Cache studies

Currently we have several Xcache instances in operation. Most of them are one-off configurations used for specific use cases. Load measurements on these are of interest, but we can learn only little about which setup would be needed to support a typical T2 without persistent storage. Therefore it is necessary to conduct systematic studies that reflect the usage patterns as we observe them with reference hardware setups that can be used to estimate realistically the capacity of the cache services needed when we transition to diskless T2s. 

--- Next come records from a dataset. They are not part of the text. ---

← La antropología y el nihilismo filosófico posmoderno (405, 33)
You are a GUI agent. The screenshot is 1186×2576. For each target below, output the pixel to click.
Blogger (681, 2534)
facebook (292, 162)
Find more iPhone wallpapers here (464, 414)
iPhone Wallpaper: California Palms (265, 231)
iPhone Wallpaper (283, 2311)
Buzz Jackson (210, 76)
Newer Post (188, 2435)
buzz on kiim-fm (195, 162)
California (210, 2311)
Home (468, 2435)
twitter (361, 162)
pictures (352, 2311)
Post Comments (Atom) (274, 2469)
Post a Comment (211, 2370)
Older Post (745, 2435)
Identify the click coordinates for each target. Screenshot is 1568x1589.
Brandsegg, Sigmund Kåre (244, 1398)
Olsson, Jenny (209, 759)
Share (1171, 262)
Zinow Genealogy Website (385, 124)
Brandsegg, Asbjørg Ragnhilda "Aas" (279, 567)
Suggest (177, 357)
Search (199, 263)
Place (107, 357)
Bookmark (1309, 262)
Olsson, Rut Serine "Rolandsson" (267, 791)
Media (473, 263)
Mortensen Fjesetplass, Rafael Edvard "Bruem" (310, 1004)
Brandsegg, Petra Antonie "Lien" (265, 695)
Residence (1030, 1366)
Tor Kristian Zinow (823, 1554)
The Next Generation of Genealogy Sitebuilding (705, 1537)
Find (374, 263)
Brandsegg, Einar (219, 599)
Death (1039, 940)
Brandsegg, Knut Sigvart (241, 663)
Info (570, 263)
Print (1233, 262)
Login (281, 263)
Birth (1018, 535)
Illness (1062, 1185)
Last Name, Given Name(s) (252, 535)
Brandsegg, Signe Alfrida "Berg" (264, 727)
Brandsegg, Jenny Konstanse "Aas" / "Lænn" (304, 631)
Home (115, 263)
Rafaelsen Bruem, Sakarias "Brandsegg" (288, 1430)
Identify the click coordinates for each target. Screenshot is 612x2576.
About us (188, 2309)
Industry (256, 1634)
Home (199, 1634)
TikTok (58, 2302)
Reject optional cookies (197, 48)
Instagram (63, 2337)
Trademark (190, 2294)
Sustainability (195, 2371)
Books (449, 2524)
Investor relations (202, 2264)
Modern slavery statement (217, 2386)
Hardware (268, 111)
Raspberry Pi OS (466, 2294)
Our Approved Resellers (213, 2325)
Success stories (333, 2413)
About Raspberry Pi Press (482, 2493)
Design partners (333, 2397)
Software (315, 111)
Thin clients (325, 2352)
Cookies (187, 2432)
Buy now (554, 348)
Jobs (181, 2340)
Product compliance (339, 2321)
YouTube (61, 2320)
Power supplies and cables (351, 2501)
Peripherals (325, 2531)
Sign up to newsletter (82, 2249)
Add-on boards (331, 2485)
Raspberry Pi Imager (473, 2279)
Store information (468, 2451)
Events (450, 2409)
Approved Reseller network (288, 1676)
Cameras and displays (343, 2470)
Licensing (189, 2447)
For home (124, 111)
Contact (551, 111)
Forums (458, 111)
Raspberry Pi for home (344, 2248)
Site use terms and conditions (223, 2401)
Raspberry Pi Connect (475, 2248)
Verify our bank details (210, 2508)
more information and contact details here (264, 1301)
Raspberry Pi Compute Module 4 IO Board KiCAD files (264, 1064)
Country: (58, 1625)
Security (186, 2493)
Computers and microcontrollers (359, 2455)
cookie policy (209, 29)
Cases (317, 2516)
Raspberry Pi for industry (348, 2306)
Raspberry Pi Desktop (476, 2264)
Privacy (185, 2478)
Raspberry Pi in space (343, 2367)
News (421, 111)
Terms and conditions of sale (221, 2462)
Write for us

The storage usage patterns are known from the data popularity logs kept by ATLAS and CMS. From these we can already by simulation of the data access activities get a good approximation of the required size of a site cache and the fraction between data from cache and the overall average bandwidth. 
For ATLAS the access pattern to the last step in the analysis chain, the ntuples, are available to the site only. While this is unfortunate it isn’t a fundamental problem and the impact of these can addressed in the same way as will be described for those data accesses for which logs are available. 
It is clear that the access patterns will evolve over time, therefore a system is needed that can test the impact of arbitrary patterns. 
By the study of logs alone we don’t learn what setup is needed to handle the given load since the cache has to carry out several additional operations that aren’t related to moving data. Therefore it is necessary to measure the performance of a cache with realistic loads.

 The system needed has to be made of three components: 
Load Generator (LG)
Cache layer   (C)
Data Source   (DS)

The Load Generator mimics the behaviour of the WNs on the site by reading data through the Cache from the Data Source. This is best done by using the data access logs as a program to steer the LGs. For the cache simulations these have already been extracted for individual sites. Since the LGs do nothing more than read the data with the average bandwidth of a given workload as many as the bandwidth of the physical WN permits can be run on a node. Time can be compressed, by adding more LGs and therefore advancing through the data more quickly.

The Cache layer (C)  is an instance of the caching software to be evaluated. This should be initially installed on a reference node type that corresponds to a typical storage node. 

The Data Source is a modified Storage Element. When a file is opened and read the DS sends an arbitrary pattern of data as a response. This allows with very few nodes, without any storage to emulate the data delivery capability of a large storage system without storing the data. The integrated bandwidth of the DSs has to exceed the bandwidth of the Cache. 


The load on the Cache node will be monitored, either by prmon or by other suitable tools.

To measure the capability of the Cache the active LGs will be increased until one of the resources used by the Cache is saturated. 
Impact of the number of discs and type of discs as well as different network connectivity can be explored. Also different versions and cache implementations can compared in a quantitative way.